To help those in need learn to cook and make economically smart grocery-shopping choices, the North County Community Food Bank in Battle Ground hopes to offer cooking classes starting this February. The organization has done cooking classes in the past, but making it a regular offering is difficult: The bank needs a certified kitchen to teach in for free (a place where public food can be served), volunteer instructors to lead classes and funds to buy staples and coordinate the class schedule.

Kay Schauer, a home economist with the Washington State University Clark County Cooperative Extension’s family food and nutrition program, will also teach classes for people on low incomes if kitchens are available at no cost. If you have a certified kitchen and can donate some space to these efforts, call Schauer at 254-8436 or the North County Community Food Bank at 687- 7126 and ask for Elaine Hertz. To help in the cookbook effort, call Hirtler at FISH, 256-2440.

Charity that works “Give me a fish and I’ll eat for a day; teach me to fish and I’ll eat for a lifetime,” the old adage goes. And yet often we don’t realize what others don’t know and that so many of us have rich knowledge to give.

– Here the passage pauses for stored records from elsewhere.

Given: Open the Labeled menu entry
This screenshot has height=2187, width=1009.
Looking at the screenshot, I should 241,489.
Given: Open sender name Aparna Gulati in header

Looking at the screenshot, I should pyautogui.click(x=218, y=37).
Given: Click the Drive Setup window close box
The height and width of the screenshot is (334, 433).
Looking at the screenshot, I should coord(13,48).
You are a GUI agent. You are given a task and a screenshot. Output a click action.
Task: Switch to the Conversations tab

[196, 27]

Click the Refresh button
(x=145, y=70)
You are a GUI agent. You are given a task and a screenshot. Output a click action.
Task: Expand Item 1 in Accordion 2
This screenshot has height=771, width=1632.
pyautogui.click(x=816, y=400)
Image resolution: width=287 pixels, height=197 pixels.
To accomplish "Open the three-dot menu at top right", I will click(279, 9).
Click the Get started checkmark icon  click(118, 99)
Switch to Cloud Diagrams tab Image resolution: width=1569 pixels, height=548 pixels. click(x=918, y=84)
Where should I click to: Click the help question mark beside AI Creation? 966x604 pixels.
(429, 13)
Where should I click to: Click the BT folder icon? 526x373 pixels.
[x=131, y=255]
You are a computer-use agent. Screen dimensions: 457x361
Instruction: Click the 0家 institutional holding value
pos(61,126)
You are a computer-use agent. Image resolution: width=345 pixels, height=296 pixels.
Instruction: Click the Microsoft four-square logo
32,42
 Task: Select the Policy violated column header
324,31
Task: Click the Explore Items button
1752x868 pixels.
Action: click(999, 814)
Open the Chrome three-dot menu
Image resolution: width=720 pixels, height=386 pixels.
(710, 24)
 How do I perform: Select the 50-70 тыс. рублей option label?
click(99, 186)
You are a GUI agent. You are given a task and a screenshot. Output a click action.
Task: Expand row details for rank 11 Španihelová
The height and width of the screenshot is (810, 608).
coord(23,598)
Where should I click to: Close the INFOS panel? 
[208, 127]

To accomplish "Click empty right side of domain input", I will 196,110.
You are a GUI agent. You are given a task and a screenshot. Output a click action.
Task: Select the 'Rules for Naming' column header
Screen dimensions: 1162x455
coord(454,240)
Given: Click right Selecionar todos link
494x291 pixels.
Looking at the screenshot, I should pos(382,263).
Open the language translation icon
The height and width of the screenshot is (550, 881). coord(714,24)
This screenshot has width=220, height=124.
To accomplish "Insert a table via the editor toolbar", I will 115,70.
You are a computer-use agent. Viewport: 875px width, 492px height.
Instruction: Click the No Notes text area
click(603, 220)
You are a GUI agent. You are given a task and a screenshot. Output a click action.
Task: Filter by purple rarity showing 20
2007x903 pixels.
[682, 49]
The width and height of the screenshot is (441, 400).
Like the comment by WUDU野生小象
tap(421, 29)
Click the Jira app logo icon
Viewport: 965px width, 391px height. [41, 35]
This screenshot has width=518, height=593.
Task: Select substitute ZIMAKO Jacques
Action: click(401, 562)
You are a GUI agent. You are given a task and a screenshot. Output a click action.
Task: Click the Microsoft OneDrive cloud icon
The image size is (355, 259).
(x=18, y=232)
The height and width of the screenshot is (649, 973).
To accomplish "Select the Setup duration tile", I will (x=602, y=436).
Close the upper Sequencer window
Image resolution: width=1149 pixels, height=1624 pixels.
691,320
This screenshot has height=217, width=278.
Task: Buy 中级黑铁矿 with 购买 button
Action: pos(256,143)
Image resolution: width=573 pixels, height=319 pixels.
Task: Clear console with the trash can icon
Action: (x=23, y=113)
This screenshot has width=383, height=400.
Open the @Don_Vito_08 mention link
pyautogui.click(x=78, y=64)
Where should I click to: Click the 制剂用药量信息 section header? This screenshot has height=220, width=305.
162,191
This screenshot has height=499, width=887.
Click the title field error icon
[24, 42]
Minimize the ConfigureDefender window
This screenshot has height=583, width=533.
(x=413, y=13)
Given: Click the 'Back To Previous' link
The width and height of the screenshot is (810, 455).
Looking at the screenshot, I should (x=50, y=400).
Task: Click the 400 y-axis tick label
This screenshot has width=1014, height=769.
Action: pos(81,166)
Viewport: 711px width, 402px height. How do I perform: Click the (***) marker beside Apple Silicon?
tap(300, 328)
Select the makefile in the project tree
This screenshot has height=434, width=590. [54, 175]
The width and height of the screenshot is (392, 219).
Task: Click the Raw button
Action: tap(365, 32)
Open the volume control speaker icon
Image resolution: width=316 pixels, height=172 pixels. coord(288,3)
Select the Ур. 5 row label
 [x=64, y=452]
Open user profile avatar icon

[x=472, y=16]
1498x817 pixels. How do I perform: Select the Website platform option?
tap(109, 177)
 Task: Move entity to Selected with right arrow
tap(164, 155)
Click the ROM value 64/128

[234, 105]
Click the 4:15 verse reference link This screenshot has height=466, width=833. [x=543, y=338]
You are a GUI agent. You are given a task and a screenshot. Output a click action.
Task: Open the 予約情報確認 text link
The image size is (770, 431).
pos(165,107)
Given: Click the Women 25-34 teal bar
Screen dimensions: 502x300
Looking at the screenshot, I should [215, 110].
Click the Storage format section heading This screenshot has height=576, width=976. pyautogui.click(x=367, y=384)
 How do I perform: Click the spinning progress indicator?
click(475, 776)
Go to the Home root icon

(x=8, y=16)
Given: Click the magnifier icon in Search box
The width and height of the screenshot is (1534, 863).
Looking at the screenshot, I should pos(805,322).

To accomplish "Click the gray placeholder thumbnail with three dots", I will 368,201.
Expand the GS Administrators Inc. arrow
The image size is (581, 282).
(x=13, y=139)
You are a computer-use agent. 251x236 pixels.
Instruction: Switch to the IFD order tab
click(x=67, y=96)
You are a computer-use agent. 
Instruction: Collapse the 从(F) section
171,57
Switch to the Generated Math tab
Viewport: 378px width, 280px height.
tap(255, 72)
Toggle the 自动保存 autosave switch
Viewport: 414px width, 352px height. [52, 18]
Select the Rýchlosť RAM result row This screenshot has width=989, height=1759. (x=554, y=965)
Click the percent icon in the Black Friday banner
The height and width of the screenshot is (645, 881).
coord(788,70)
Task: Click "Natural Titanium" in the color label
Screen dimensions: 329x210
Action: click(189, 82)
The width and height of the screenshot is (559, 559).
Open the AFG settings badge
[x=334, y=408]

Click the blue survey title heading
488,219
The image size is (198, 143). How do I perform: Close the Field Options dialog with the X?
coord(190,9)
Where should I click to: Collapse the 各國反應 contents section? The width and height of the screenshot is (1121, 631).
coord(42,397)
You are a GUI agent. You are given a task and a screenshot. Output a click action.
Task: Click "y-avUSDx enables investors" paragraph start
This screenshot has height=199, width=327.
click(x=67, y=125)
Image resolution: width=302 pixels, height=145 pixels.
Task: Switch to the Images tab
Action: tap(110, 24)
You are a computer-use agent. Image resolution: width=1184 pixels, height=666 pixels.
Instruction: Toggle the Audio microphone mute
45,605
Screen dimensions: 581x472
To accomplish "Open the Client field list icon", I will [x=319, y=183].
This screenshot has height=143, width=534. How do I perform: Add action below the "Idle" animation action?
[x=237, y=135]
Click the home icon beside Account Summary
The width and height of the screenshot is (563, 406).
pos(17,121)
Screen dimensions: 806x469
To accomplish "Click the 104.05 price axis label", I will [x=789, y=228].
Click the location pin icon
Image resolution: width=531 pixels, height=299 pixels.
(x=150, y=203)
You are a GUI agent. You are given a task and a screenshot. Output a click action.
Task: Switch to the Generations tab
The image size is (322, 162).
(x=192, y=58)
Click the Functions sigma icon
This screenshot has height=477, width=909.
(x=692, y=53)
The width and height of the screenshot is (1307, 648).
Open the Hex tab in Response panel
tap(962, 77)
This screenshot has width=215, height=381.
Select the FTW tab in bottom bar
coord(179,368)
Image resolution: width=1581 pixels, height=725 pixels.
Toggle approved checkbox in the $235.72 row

It is far easier to donate food baskets, or vote to increase government programs that, although well-intended, often fail: too big, too impersonal. Unfortunately, our nation’s collective goodwill has replaced charity that does work: one-on-one relationships, discipleship and teaching. This type of charity takes real time and effort but can transform lives.

Is there someone in your sphere of influence who could benefit from what you know? A young teen who could learn the skills she may need later in life? A single mother who doesn’t know how to make mashed potatoes, so she opts for prepackaged noodles? Do you know a family that has trouble making ends meet and lives without a budget to help guide them?

Fewer people will live in poverty if more one-on-one relationships are pursued and if the transfer of basic life skills from family to family can give people in need the tools required to build steps to self-sufficiency.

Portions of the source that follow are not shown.